I wrote this on the evening of the terrible event.
September 11, 2001
"The Day the Towers Fell"
I was adjusting inventory for my brother's business when ---, the good-natured racist sot walked through my office, asking me if I was watching what happened. It was a little after nine am.
"Watching what," I asked him. I was busy and wishing that he wouldn't interrupt my concentration.
"They got us. They bombed us."
"Say what?"
"Check it out."
I didn't turn on the small television immediately. I prided myself on being immune to news, to all the media shit that floats in and out of our country every moment of the day. But the magnitude of his statement was just too much for me to ignore. I switched on the set and saw the Twin Towers of the World Trade Center smoking heavily from close to the top of the buildings. Right beside this image in a split screen was the Pentagon, smoking as well.
The newscasters jabbered away. Two planes had crashed into the Towers, and one into the Pentagon. Believed to be a terrorist act. Befuddlement settled over me at first. Disasters like this, offensive disasters projected from a foreign state don't happen on United States soil. Pearl Harbor was the last time our country was hit, but even that was safely hundreds of miles into the South Pacific, away from the mainland.
But this was New York City and Washington, D.C. D.C. carries the title of capital, where our leader resides. Although, John Lennon put it best, "The United States is the Roman Empire and NYC is Rome." The Towers of the World Trade Center are the pulse of our Economic Sovereignty.
As I thought this screams emanated from the television. With a rumbling, the South Tower collapsed. To see a building collapse is nothing new to any American privy to the movies. But I was watching it live, and I swiftly imagined the thousands of people within those Tower walls, all of whom oblivious to any kind of script or cut in action. The last moments of their lives tumbled with the behemoth. Before I could try to understand what had just happened that second of my life the North Tower fell. I think I blinked.
On the heels of my thoughts for the horde of lives just vanquished in a few leaps of a second-hand came a selfish,selfish thought.
There will be a war. And the war will take your brothers.
I pushed it away, but felt it lingering outside the perimeter of my thoughts.
There were others in the office with me, watching the news. A Palestinian terrorist group claimed responsibility for the tragedy. "Raghead," and "Sand Nigger" were bandied about. The words were said with both anger and glee, as if those expressions had always been boiling deep inside, and this terror had prompted and reconciled such responses. I remember one bold statement from within the office in particular: "Would any of you allow a stranger into your house? Then how come our country don't take up that policy? It's all because we're letting them in and the Democrats. The democrats are giving away our country!" The tirade shifted to the computer and how he thought it was the Beast of Revelation.

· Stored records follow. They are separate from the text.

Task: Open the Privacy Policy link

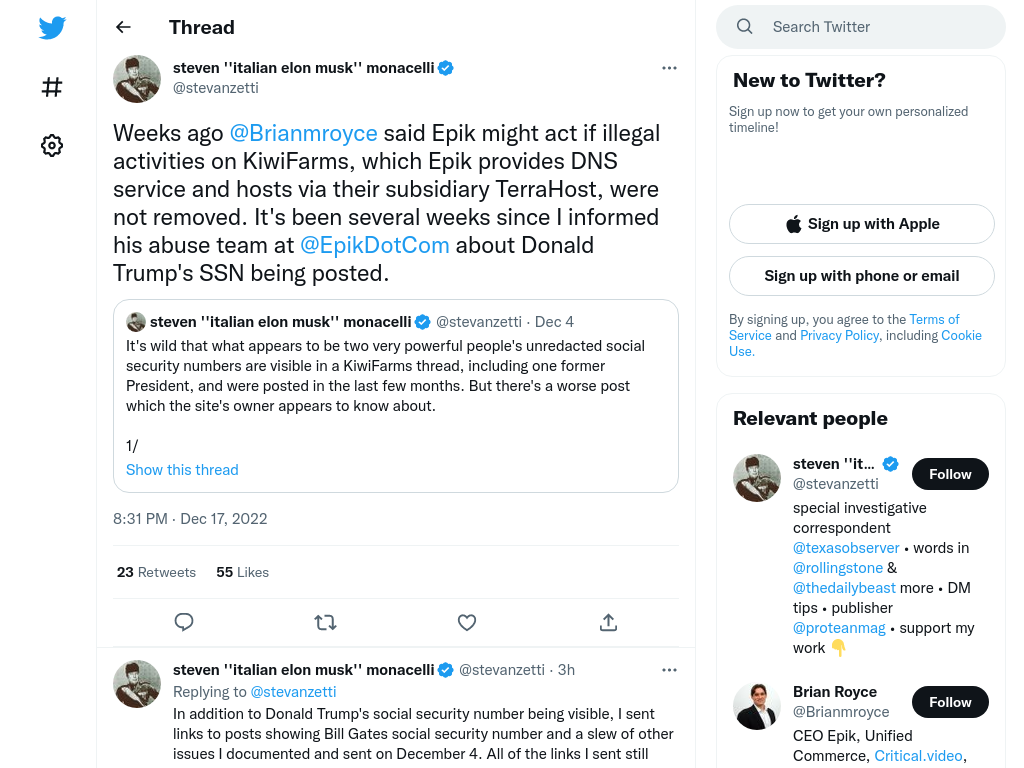Action: pyautogui.click(x=839, y=336)
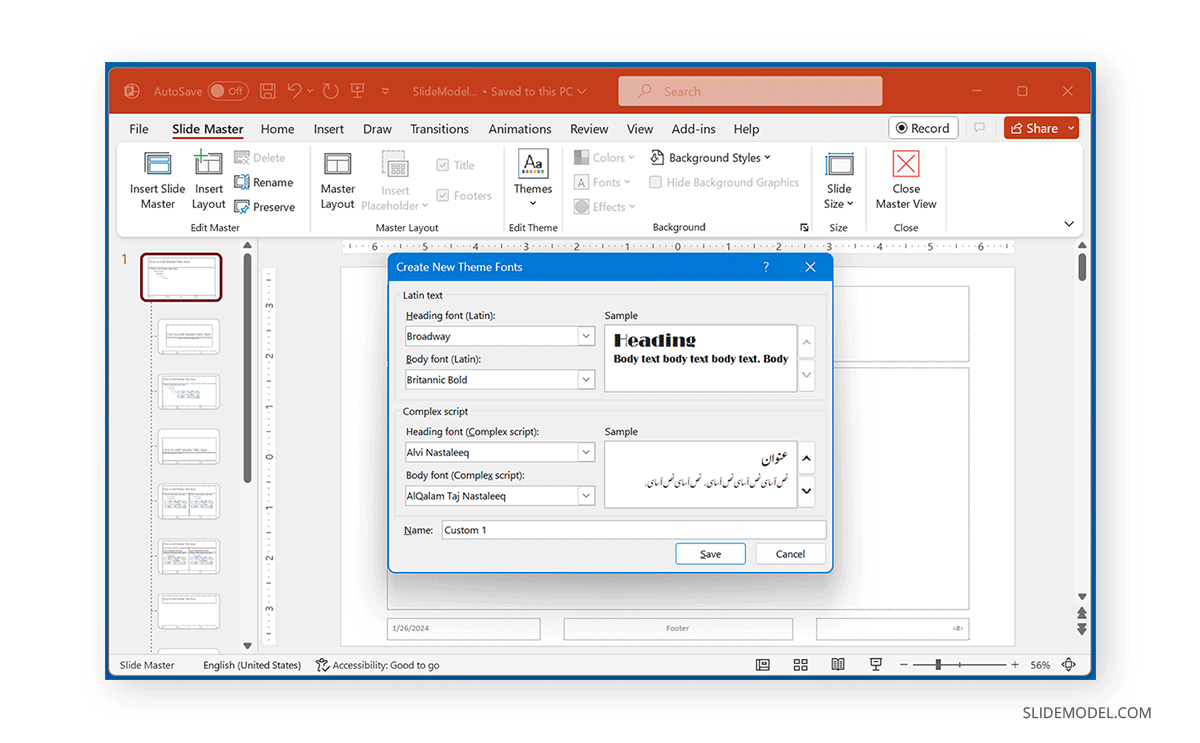The height and width of the screenshot is (743, 1200).
Task: Open the Heading font (Latin) dropdown
Action: click(588, 336)
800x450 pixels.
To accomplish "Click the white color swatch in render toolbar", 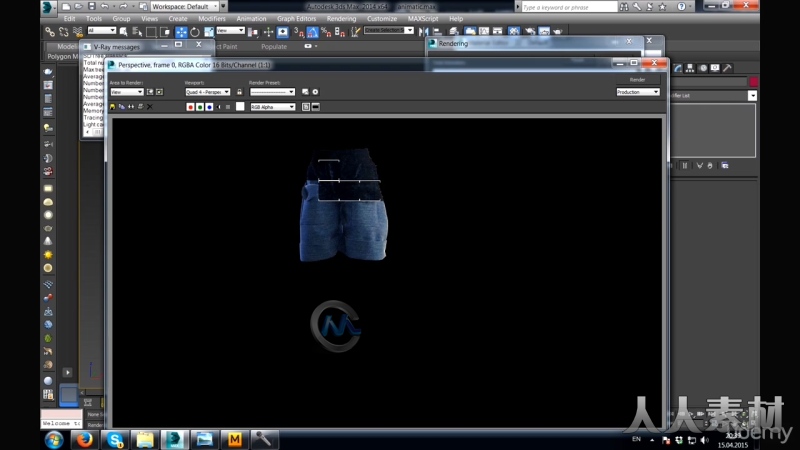I will tap(240, 106).
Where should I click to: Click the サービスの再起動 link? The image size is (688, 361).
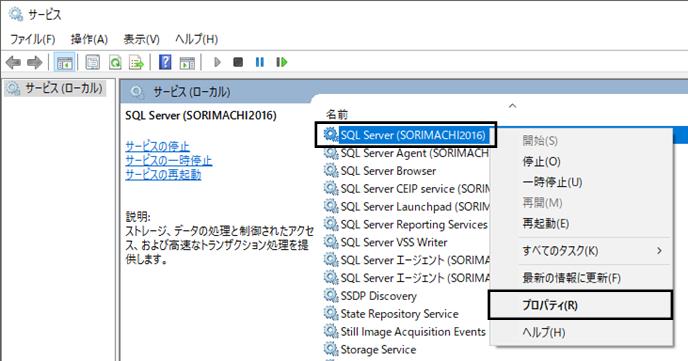click(x=163, y=174)
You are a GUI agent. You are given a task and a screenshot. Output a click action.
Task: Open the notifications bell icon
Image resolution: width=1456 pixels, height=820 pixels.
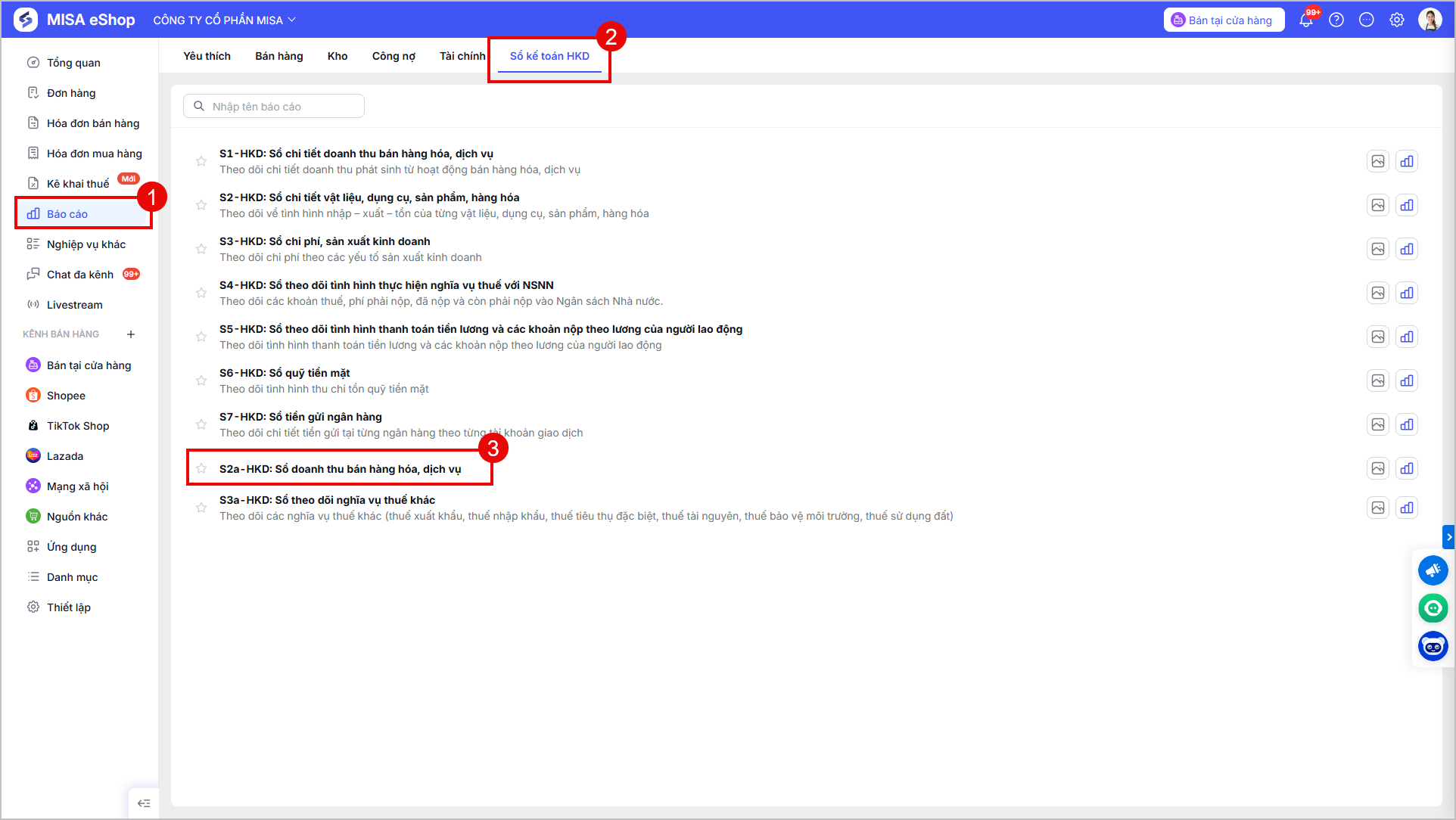[1306, 20]
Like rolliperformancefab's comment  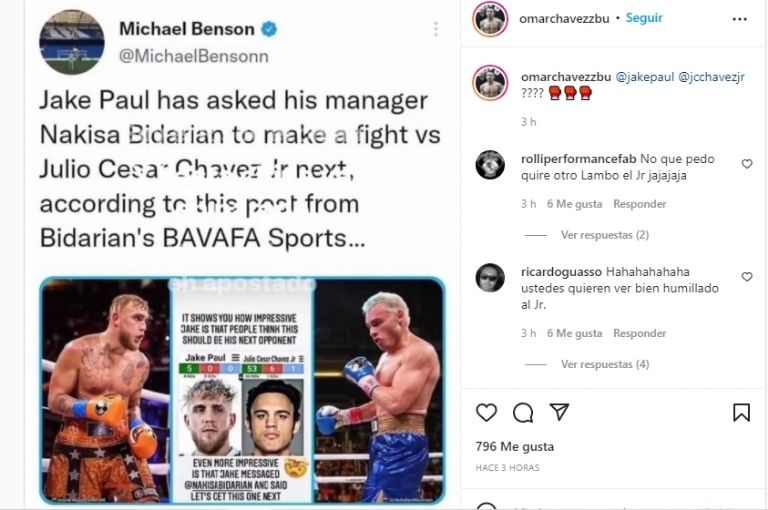tap(747, 164)
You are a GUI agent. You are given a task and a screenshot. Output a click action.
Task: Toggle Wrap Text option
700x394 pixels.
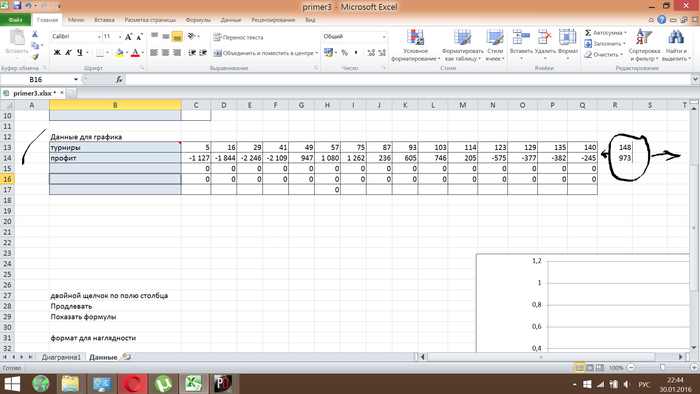pyautogui.click(x=238, y=37)
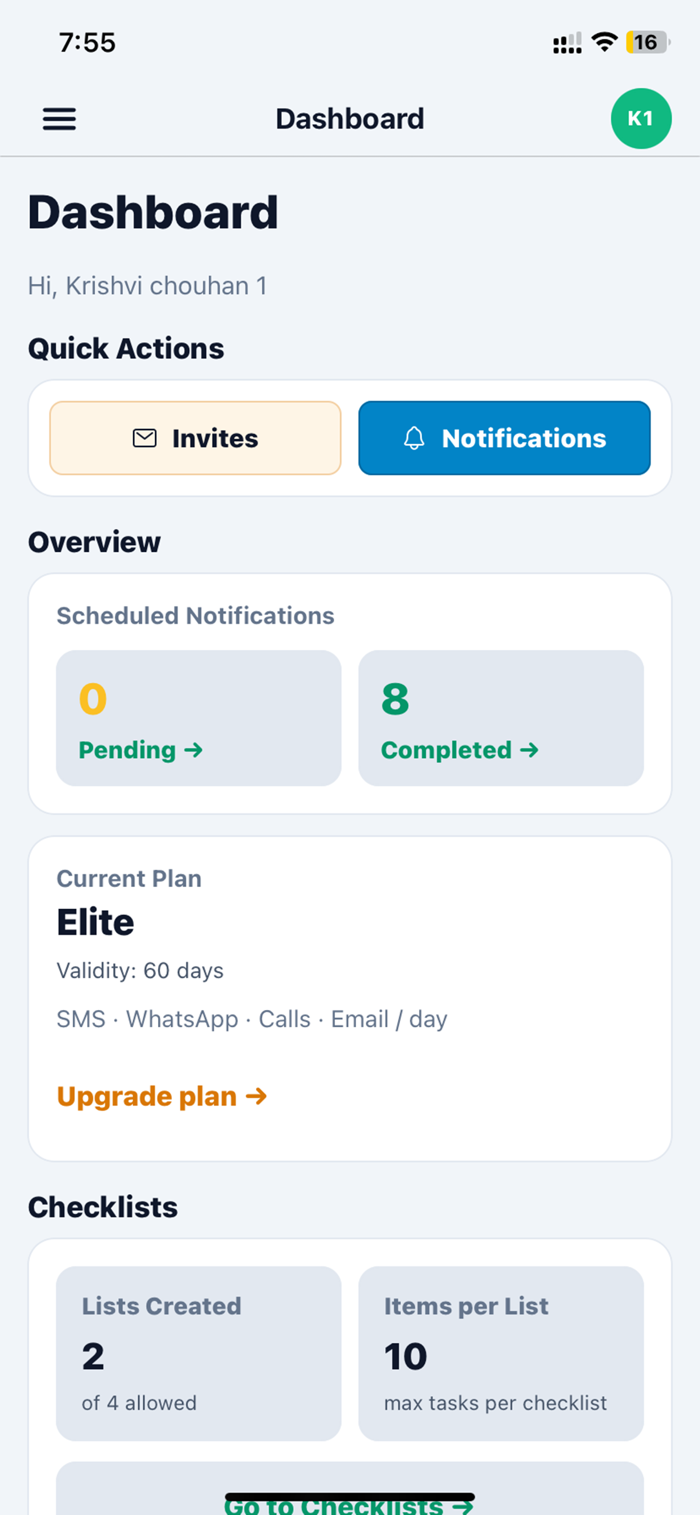Tap the clock showing 7:55
Viewport: 700px width, 1515px height.
click(x=87, y=42)
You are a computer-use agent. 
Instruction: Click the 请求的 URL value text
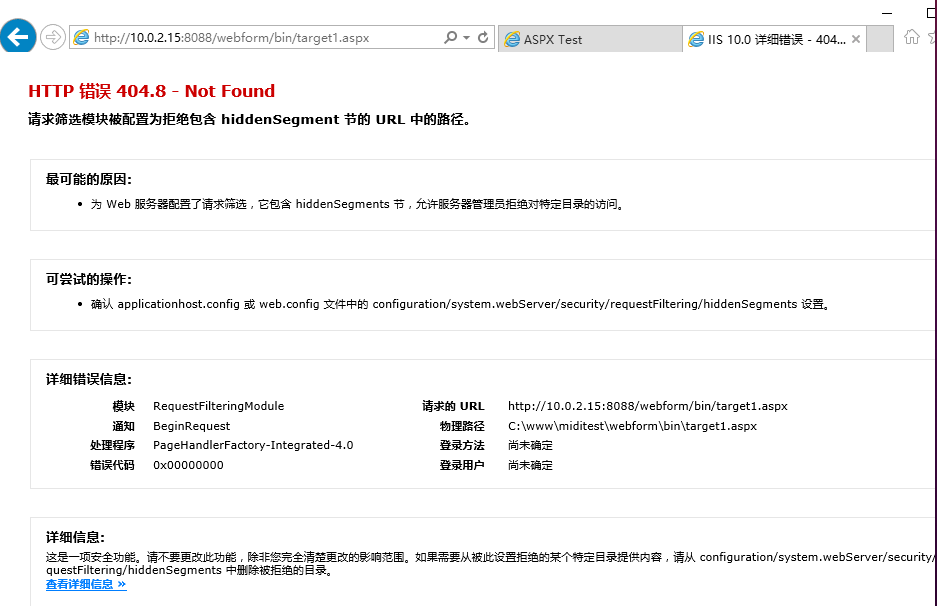(x=648, y=406)
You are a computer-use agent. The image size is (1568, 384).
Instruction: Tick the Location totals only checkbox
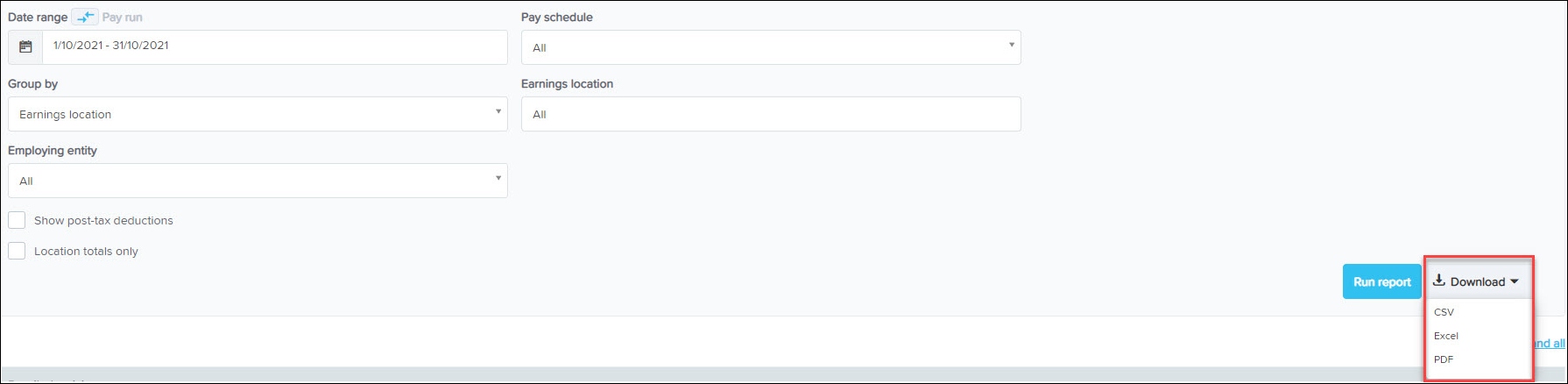click(x=17, y=251)
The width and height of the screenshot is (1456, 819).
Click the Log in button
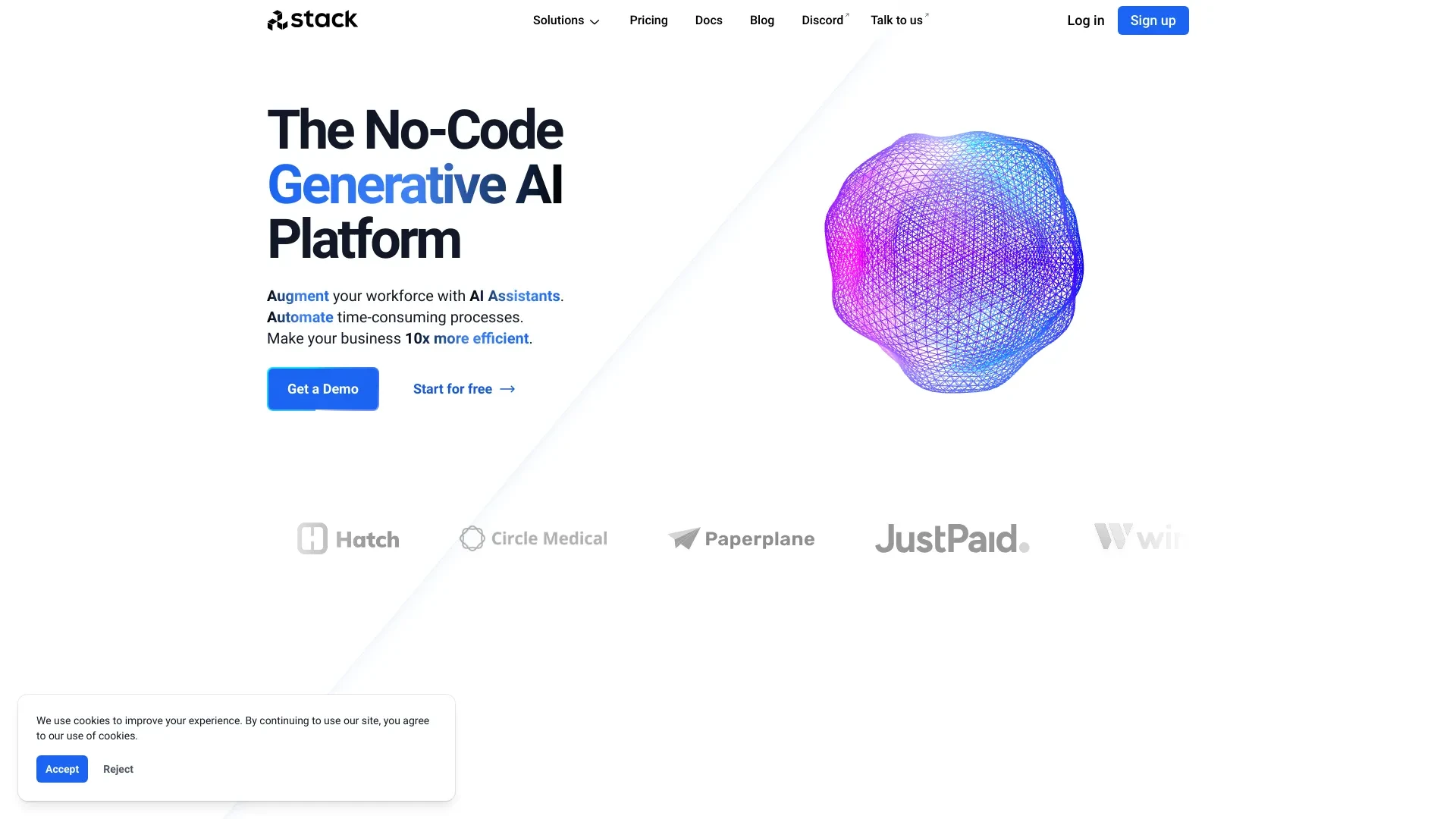tap(1086, 20)
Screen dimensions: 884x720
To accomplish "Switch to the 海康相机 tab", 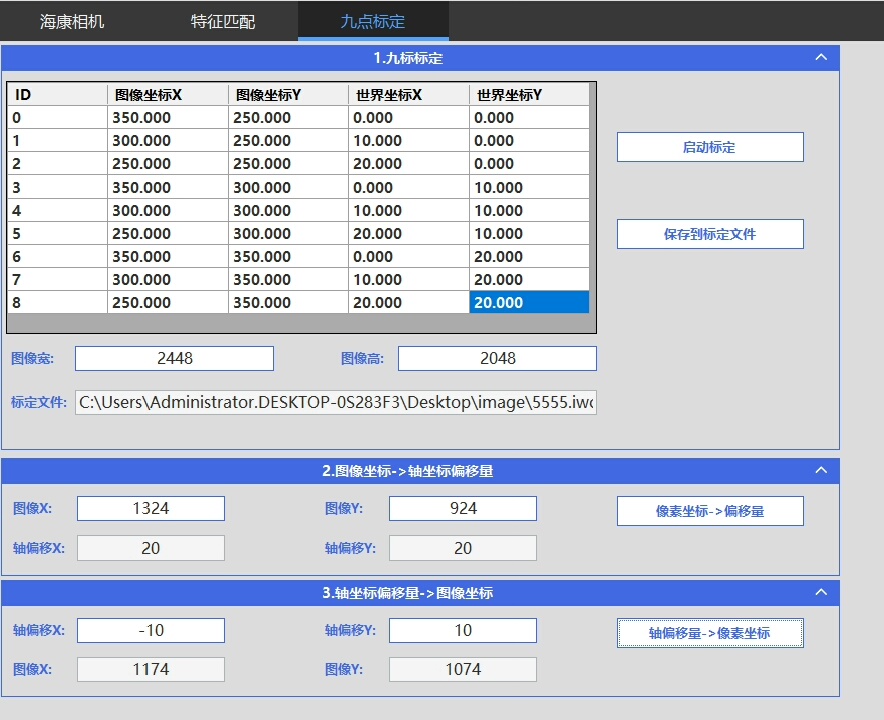I will [72, 21].
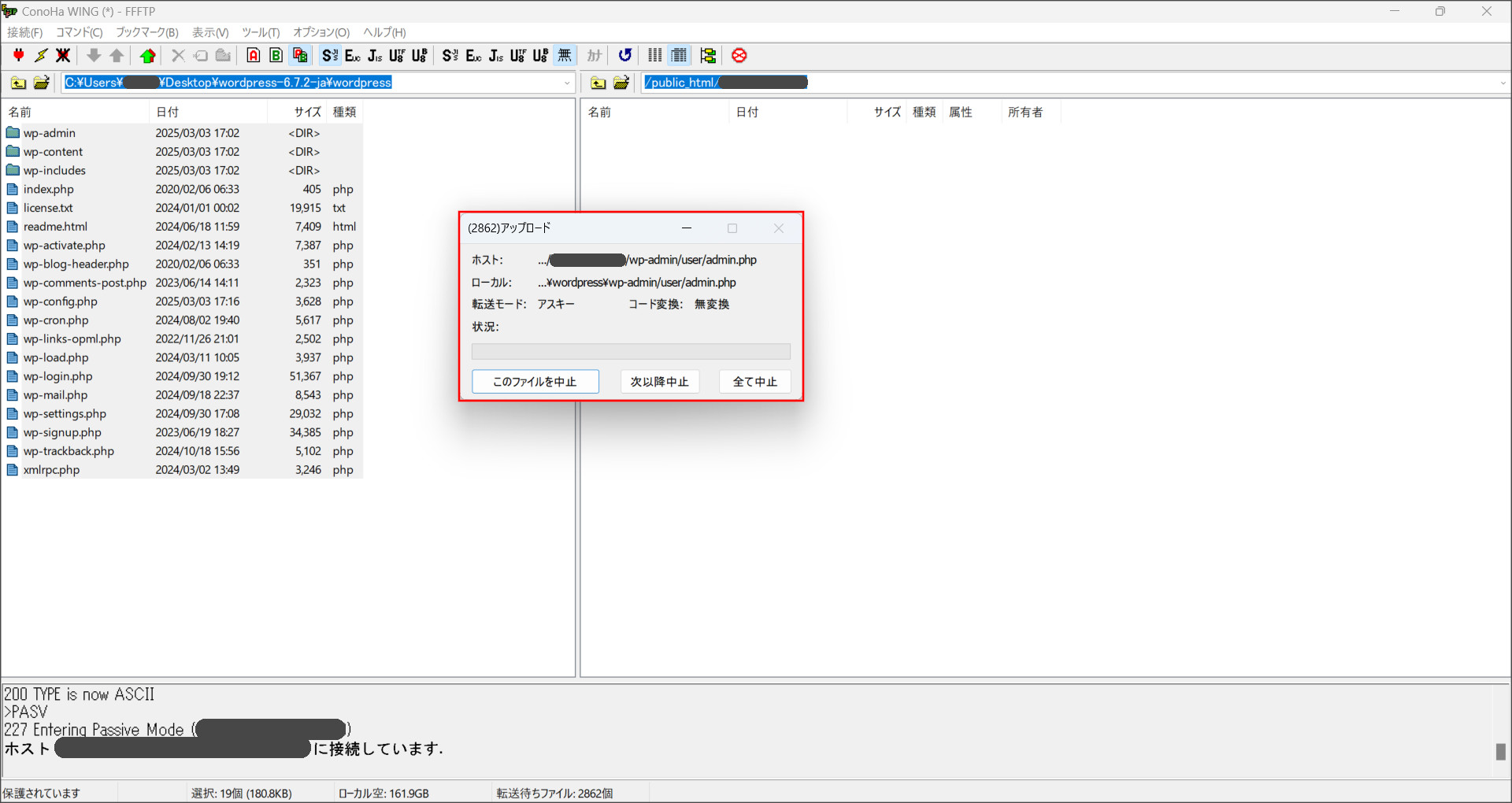Screen dimensions: 1512x803
Task: Select wp-config.php in local list
Action: coord(60,302)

I am not refuting the anger. Anger was justified. Of course, I was just as angry at whoever had done the ferocious thing. But that anger must be directed at those responsible. We have too much history of casting blame where blame does not lie. As I listened to him I began to feel another layer of fear atop what I had just seen blanket me. I began to sense history creeping up on us again. The repetition of damaging history thrives within an environment of anger and ignorance. I thought of the recent German removal of Jews. I thought of the sequestering of Japanese-Americans after Japan bombed Pearl Harbor. Are we going to do it again? How many Americans of Middle-Eastern descent are going to find that their lives are changed tomorrow? How many bruises on children's faces? How many jobs lost?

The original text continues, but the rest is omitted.